İngiltere'nin geçen yıl birlikten ayrılma kararı alması ve ardından komşularıyla yeni ticari anlaşma arayışına girmesi ile AB üyesi olmayan İsviçre ile Brüksel ilişkileri ticari açıdan yeni bir dönemece girmişti.
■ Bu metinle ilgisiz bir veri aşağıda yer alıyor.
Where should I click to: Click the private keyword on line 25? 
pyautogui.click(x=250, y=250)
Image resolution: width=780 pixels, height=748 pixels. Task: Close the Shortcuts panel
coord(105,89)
Bern ile Brüksel arasındaki ilişkileri düzenleyen yüzden fazla ikili anlaşmanın yeniden düzenlenmesi bir süredir ikili ilişkilerin gündemindeydi. Ancak, AB'nin geçtiğimiz hafta İsviçre Borsası'nın birlik pazarına erişimini bir yılla sınırlaması üzerine ilişkiler gerildi. İsviçre uygulamayı ''ayrımcılık'' olarak nitelendirmiş ve misilleme uyarısında bulunmuştu.
AB İLE İLİŞKİLERDE ANLAŞMA HAZIRLIĞI
Geçen ay İsviçre'nin AB bütçesine katkısını artırmayı kabul etmesi üzerine kapsamlı bir çerçeve hazırlanmaya başlanmıştı. Söz konusu anlaşma; İsviçre'nin ilgili AB yasalarını benimsemesi karşılığında ülkenin ihracatı için elzem olan ortak pazarda daha geniş yer edinmesini öngörüyor.
Ne var ki, parlamentoda çoğunluğu oluşturan AB karşıtı İsviçre Halk Partisi'nin (SVP) söz konusu anlaşmaya karşı çıkması bekleniyor.
İsviçre Başkanı, AB konusunda yaşanan tereddütleri anladığını, ancak İsviçre ticaretinin yaklaşık üçte ikisini oluşturan bloğun bir alternatifinin bulunmadığını belirtti. Hindistan ve Çin ile işbirliğini güçlendirseler dahi AB'nin kendileri için öncelik olmaya devam edeceğini vurguladı.